Type the data below again exactly. Omit all pictures.

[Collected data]
+++
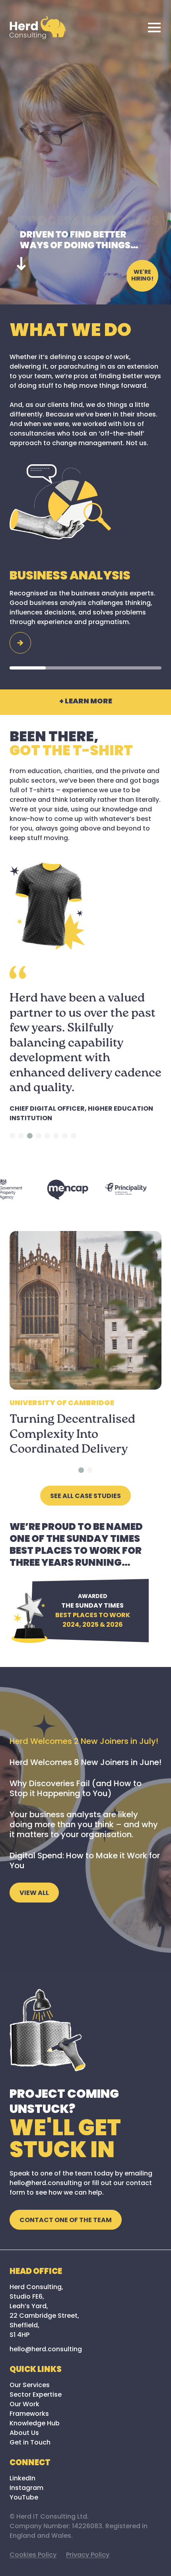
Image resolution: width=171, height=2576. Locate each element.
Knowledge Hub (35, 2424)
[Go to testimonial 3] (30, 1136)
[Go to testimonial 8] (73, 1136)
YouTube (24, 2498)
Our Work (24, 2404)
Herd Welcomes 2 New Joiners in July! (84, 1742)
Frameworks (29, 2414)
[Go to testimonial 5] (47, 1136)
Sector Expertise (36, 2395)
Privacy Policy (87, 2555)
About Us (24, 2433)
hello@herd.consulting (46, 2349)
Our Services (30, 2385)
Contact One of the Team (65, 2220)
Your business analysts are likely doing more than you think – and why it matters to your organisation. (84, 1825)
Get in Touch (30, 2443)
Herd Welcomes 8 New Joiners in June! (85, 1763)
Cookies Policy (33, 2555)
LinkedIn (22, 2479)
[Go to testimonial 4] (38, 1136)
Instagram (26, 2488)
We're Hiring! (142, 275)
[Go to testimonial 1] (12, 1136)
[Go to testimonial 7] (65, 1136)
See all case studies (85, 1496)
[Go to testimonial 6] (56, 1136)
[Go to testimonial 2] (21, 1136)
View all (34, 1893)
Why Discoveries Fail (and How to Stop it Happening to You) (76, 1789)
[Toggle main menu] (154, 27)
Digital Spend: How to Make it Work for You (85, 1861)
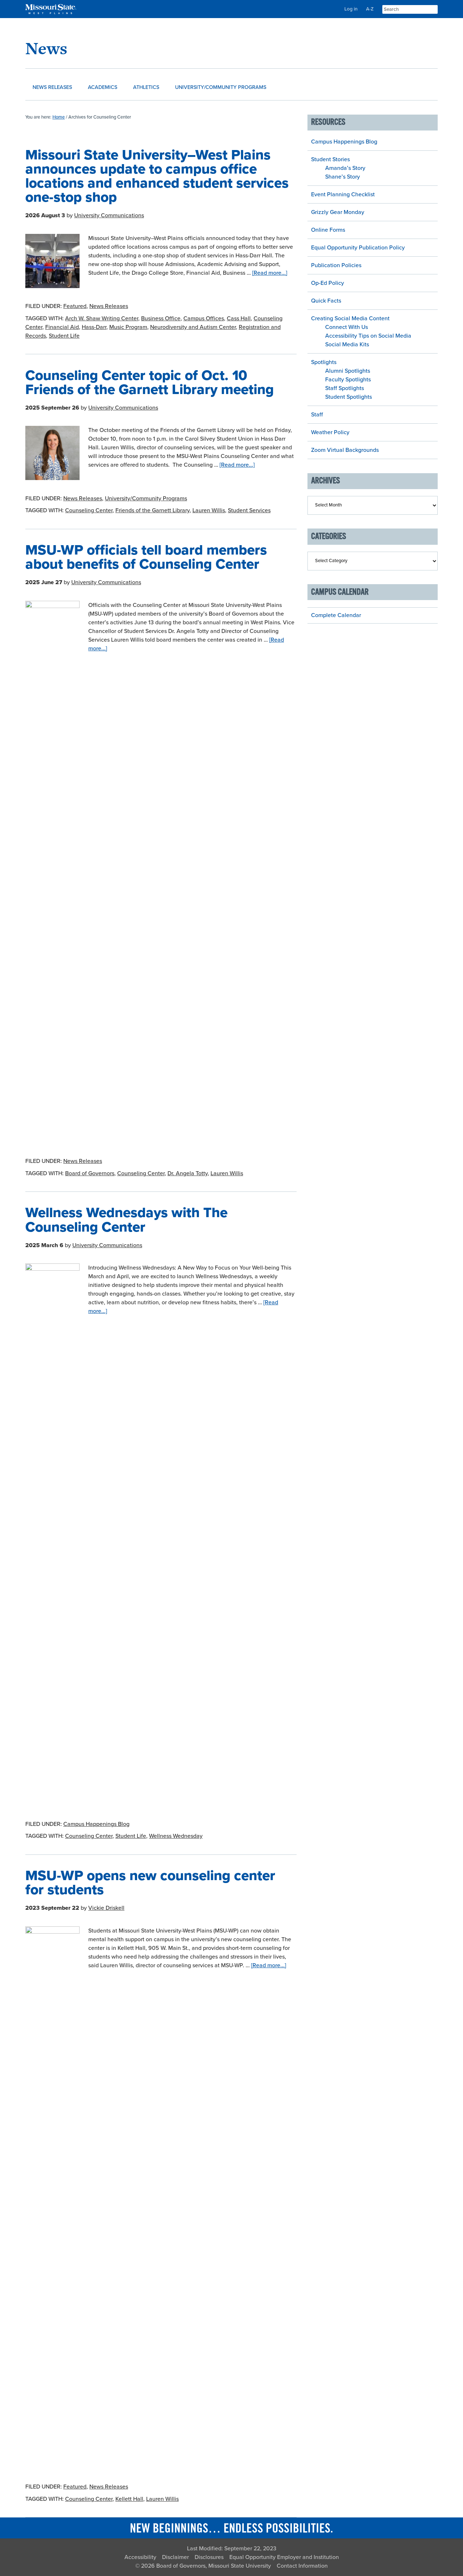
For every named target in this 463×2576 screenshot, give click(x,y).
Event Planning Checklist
+++
● RESPONSE
Image resolution: width=171, height=2576. Locate each element.
Knowledge Hub (35, 2424)
[Go to testimonial 3] (30, 1136)
[Go to testimonial 8] (73, 1136)
YouTube (24, 2498)
Our Work (24, 2404)
Herd Welcomes 2 New Joiners in July! (84, 1742)
Frameworks (29, 2414)
[Go to testimonial 5] (47, 1136)
Sector Expertise (36, 2395)
Privacy Policy (87, 2555)
About Us (24, 2433)
hello@herd.consulting (46, 2349)
Our Services (30, 2385)
Contact One of the Team (65, 2220)
Your business analysts are likely doing more than you think – and why it matters to your organisation. (84, 1825)
Get in Touch (30, 2443)
Herd Welcomes 8 New Joiners in June! (85, 1763)
Cookies Policy (33, 2555)
LinkedIn (22, 2479)
[Go to testimonial 4] (38, 1136)
Instagram (26, 2488)
We're Hiring! (142, 275)
[Go to testimonial 1] (12, 1136)
[Go to testimonial 7] (65, 1136)
See all case studies (85, 1496)
[Go to testimonial 6] (56, 1136)
[Go to testimonial 2] (21, 1136)
View all (34, 1893)
Why Discoveries Fail (and How to Stop it Happening to You) (76, 1789)
[Toggle main menu] (154, 27)
Digital Spend: How to Make it Work for You (85, 1861)
For every named target in this 463×2576 screenshot, give click(x,y).
Event Planning Checklist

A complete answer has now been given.